Thursday, November 14, 2013

Written on

How Can Sci-Fi Romance Reach Out To Latino Audiences?



Michelle Rodriguez from MACHETE KILLS

Check out this eye-opening article: Latinos Attend More Movies Than Anyone Else But Are The Least Represented On Screen (Via Huff Post: Latino Voices).

Here's the highlight:

Hollywood studios appear to be missing the mark when it comes to representing one of their biggest consumers on the big screen.

Latinos go to more movies than any other group, including whites, and yet they play only 4 percent of roles onscreen, according to a new study by the University of Southern California

Despite this awful discrepancy, studios don't hesitate to market their films to Latino audiences:

But the industry has noticed the demographic in theater seats, even if it's not putting Latinos on the screen. Studios have started advertising more heavily to Latinos, especially via websites and in Spanish language media, according to Clara Rodriguez, who studies Latinos in the media as a professor of sociology at Fordham University.

AMC Entertainment Holdings Inc., the second-largest cinema chain in the U.S. by locations, is looking at where Latinos live when deciding where to build theaters, The Wall Street Journal reported. One such theater is currently under way in San Antonio, Texas. 

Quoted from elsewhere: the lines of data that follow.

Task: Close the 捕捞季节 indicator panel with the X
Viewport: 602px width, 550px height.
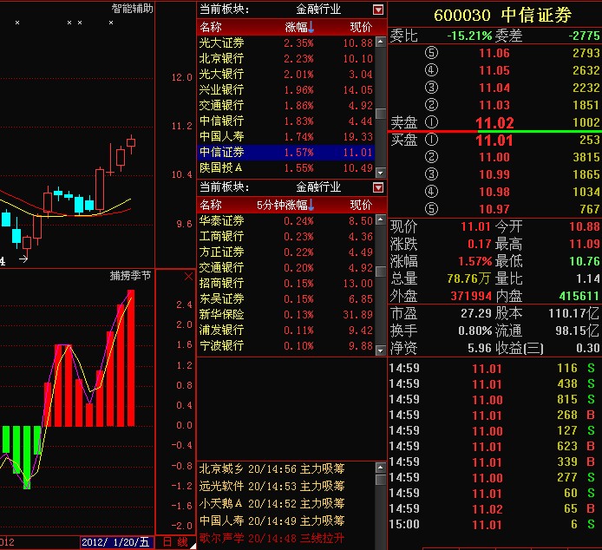Action: 188,277
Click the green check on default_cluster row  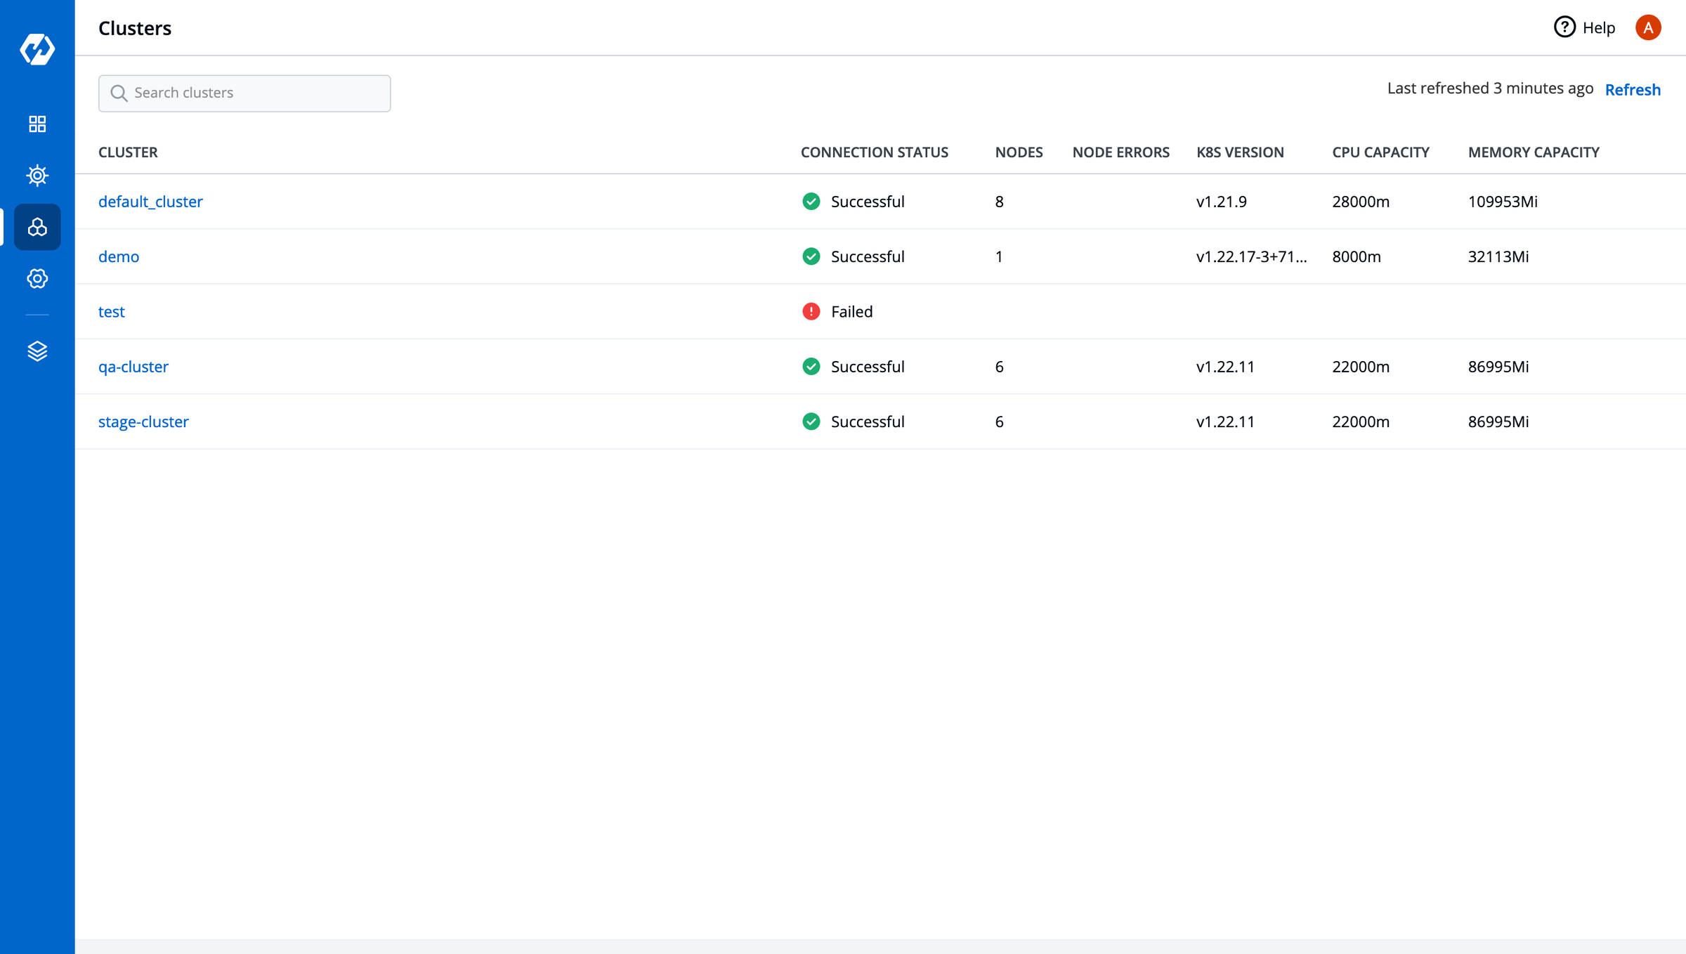tap(811, 202)
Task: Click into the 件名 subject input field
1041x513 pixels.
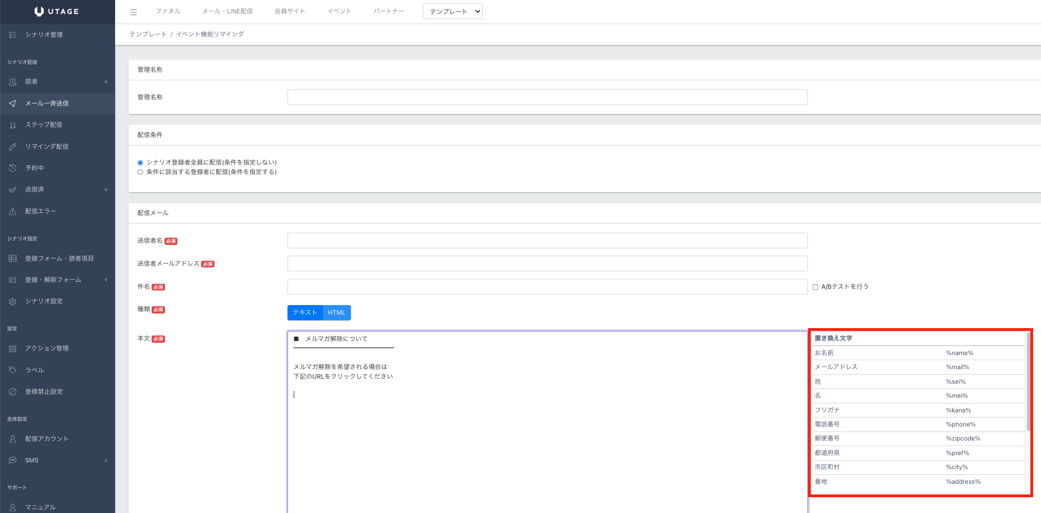Action: [547, 287]

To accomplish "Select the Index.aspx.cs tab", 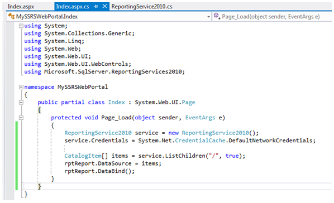I will (x=73, y=7).
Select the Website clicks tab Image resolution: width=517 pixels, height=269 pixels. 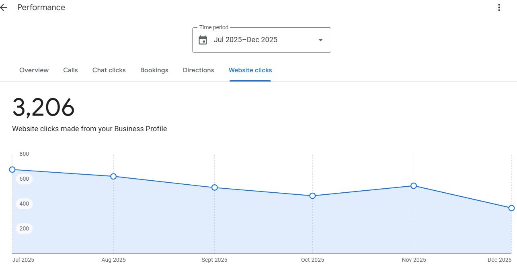[250, 70]
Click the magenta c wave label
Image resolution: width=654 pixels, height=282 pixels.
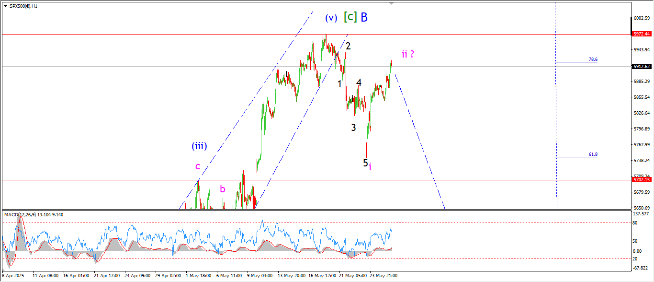tap(197, 166)
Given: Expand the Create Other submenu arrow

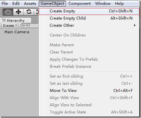Looking at the screenshot, I should pyautogui.click(x=135, y=25).
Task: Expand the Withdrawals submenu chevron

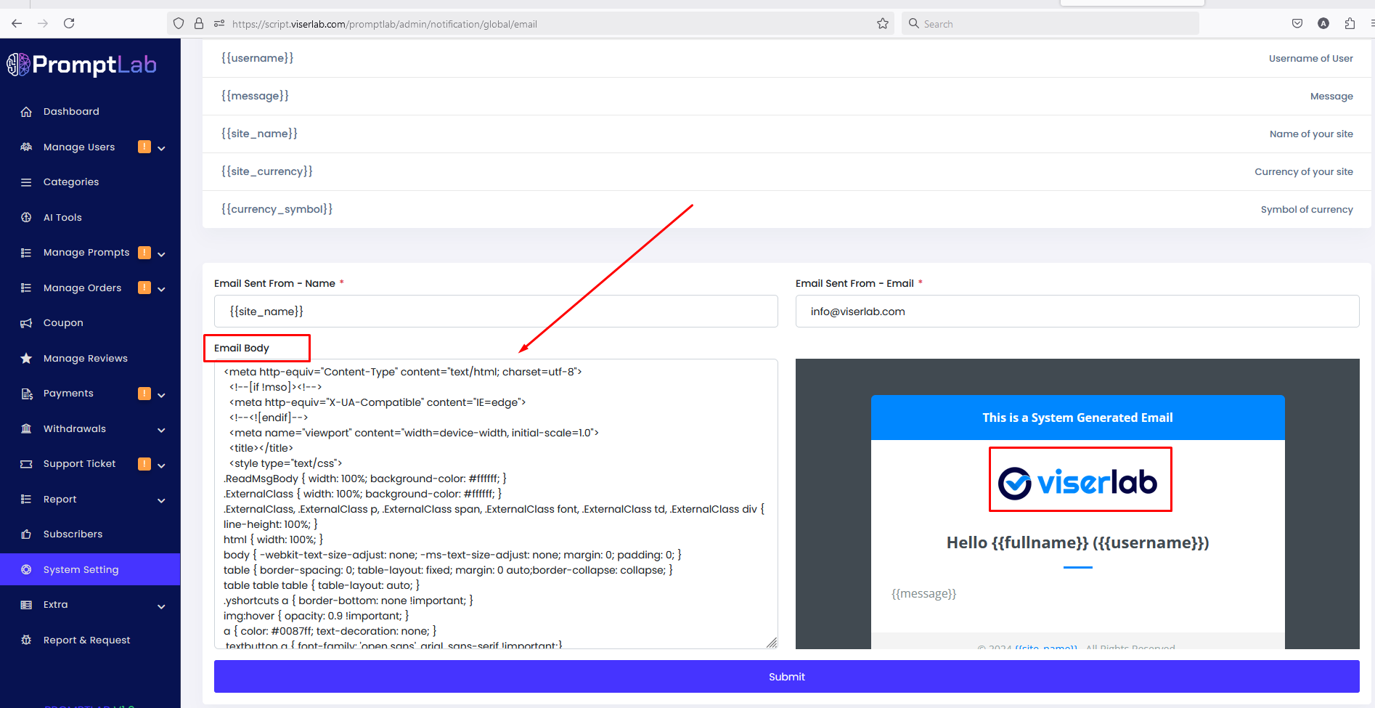Action: (161, 430)
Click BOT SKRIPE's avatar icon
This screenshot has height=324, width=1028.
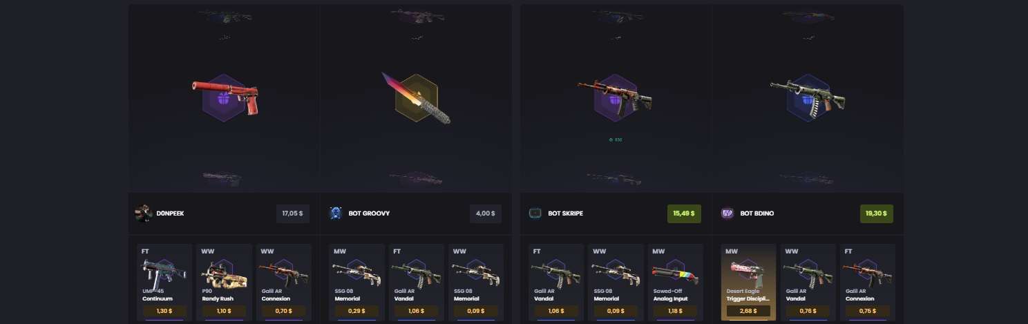click(535, 213)
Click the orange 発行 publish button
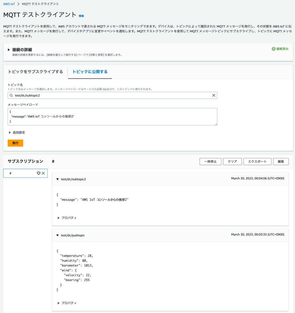 point(15,143)
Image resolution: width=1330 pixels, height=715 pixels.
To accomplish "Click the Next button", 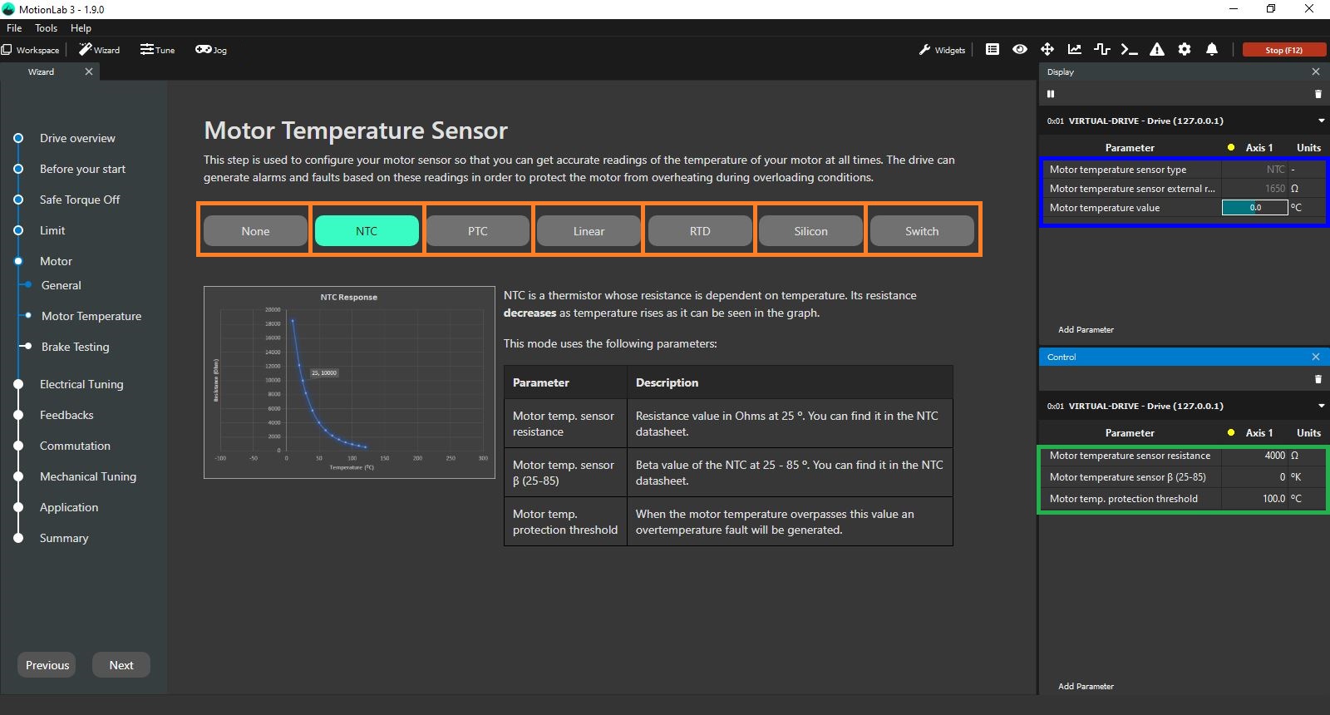I will [121, 665].
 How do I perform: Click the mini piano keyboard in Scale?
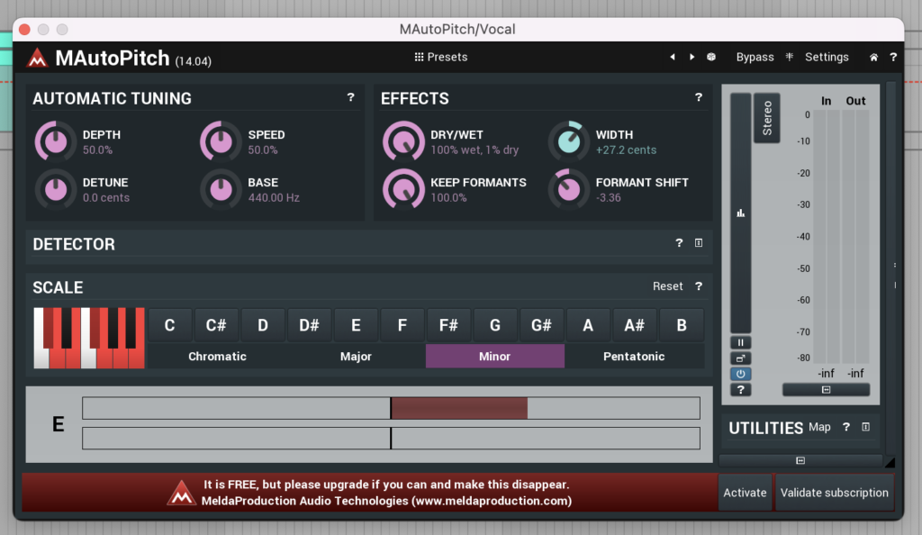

Yet studios are still reluctant to feature Latino actors in lead roles? Why not create a win-win situation?
"Your certainty of return on your investment is greater in a Hispanic-populated area than anywhere else," AMC Chief Executive Gerry Lopez told the Journal.

Sanchez contends that that return on investment could be even greater "if films had individuals that Latinos could connect to."
It's important and necessary for studios with real power to release big budget films featuring more Latino actors in film. Latinos in high-profile roles should be a regular mainstream occurrence, not something relegated to niche/low-budget films. But the article also made me wonder how science fiction romance is serving the Latino audience. Studios aren't the only players who ought to give them represention.

Unfortunately, I can only think of four Hispanic main characters in SFR off the top of my head: Marisol de la Vega from Diane Dooley's BLUE GALAXY; Lara Soto from Lisa Paitz Spindler's THE SPIRAL PATH, Jules Guerrero from Alisha Rai's NIGHT WHISPERS, and Queenie from my book QUEENIE'S BRIGADE.

I read sci-fi romance regularly and it dismays me that this is the current track record. Why am I not encountering more of them? And one of the books is one I myself have written? Noooooooo! I can't be the only reader who's interested in Latino heroes and heroines. I refuse to believe that.

Surely there's a Latina author out there who has written a science fiction romance? Or maybe someone has one in the works and has a blog or Web site I can follow for news updates? I am here ready to explore it and talk about it. If I'm not searching the right places for Latina authors of SFR, please show me the way.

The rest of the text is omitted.